> **Data shown**:
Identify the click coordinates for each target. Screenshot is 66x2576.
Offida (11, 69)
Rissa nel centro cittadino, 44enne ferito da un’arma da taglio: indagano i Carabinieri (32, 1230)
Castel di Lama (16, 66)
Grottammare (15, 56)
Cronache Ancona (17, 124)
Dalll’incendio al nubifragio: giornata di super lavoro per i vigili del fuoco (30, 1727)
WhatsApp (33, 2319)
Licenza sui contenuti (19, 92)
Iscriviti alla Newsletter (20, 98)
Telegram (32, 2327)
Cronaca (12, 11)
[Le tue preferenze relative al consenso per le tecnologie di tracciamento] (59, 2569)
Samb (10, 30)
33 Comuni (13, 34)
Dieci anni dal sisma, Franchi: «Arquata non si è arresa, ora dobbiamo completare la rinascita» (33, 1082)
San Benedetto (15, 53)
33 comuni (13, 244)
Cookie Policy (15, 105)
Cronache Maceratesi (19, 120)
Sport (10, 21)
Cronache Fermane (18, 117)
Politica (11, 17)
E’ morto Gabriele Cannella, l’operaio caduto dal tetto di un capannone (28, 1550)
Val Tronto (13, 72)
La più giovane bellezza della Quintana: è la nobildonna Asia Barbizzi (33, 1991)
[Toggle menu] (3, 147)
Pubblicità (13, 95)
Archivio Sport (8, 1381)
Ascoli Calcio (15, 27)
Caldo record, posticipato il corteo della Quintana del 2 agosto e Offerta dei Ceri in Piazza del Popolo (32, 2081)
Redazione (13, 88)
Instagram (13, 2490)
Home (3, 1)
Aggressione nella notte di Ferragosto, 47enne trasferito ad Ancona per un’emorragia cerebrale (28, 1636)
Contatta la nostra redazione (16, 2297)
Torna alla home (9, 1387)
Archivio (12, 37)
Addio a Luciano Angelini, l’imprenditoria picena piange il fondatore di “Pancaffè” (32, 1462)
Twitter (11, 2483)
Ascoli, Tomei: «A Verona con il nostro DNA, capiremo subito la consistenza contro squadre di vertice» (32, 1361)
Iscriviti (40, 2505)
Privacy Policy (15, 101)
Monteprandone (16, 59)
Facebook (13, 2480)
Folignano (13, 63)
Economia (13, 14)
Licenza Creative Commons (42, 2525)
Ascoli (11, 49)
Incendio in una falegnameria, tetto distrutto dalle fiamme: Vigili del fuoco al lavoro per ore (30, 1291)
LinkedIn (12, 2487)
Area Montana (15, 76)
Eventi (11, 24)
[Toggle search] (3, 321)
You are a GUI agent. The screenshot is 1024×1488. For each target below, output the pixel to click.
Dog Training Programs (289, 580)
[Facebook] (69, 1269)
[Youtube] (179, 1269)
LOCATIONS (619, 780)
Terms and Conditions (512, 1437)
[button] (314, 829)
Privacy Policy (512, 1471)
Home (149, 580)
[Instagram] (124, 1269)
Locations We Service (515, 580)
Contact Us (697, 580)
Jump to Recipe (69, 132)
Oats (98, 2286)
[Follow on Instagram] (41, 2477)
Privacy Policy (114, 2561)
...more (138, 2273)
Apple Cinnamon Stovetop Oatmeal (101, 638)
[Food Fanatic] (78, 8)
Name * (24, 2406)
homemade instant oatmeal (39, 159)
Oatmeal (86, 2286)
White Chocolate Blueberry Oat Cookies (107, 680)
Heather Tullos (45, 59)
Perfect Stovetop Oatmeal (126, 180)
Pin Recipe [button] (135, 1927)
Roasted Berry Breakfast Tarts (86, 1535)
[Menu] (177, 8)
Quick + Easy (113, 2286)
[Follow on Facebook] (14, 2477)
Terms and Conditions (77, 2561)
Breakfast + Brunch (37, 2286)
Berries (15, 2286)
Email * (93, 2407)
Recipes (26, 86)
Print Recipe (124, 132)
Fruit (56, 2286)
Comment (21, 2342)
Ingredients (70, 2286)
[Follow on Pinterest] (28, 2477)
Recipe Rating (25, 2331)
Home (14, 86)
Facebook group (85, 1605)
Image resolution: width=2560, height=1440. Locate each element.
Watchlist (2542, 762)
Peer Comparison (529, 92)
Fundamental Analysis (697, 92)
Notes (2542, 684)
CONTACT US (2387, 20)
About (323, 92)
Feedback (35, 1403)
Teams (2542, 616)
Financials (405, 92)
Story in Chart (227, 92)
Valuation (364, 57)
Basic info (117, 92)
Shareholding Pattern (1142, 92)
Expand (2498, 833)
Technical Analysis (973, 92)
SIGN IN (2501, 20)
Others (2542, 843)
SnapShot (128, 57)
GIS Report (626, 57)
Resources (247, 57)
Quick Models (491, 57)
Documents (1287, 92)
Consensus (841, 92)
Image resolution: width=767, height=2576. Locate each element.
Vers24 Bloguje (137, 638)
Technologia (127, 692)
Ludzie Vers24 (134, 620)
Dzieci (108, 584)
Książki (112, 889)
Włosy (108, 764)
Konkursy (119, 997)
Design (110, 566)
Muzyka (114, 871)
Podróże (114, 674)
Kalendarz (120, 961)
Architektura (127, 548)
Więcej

> **Directions for this task**: Copy out precisely the lines from the line with "Quick + Easy (113, 2286)" to the line with "Architektura (127, 548)" in the material above, including those two lines and omitting all the rest.

> **Task solution**:
Quick + Easy (113, 2286)
[Follow on Facebook] (14, 2477)
Terms and Conditions (77, 2561)
Breakfast + Brunch (37, 2286)
Berries (15, 2286)
Email * (93, 2407)
Recipes (26, 86)
Print Recipe (124, 132)
Fruit (56, 2286)
Comment (21, 2342)
Ingredients (70, 2286)
[Follow on Pinterest] (28, 2477)
Recipe Rating (25, 2331)
Home (14, 86)
Facebook group (85, 1605)
Image resolution: width=2560, height=1440. Locate each element.
Watchlist (2542, 762)
Peer Comparison (529, 92)
Fundamental Analysis (697, 92)
Notes (2542, 684)
CONTACT US (2387, 20)
About (323, 92)
Feedback (35, 1403)
Teams (2542, 616)
Financials (405, 92)
Story in Chart (227, 92)
Valuation (364, 57)
Basic info (117, 92)
Shareholding Pattern (1142, 92)
Expand (2498, 833)
Technical Analysis (973, 92)
SIGN IN (2501, 20)
Others (2542, 843)
SnapShot (128, 57)
GIS Report (626, 57)
Resources (247, 57)
Quick Models (491, 57)
Documents (1287, 92)
Consensus (841, 92)
Image resolution: width=767, height=2576. Locate each element.
Vers24 Bloguje (137, 638)
Technologia (127, 692)
Ludzie Vers24 (134, 620)
Dzieci (108, 584)
Książki (112, 889)
Włosy (108, 764)
Konkursy (119, 997)
Design (110, 566)
Muzyka (114, 871)
Podróże (114, 674)
Kalendarz (120, 961)
Architektura (127, 548)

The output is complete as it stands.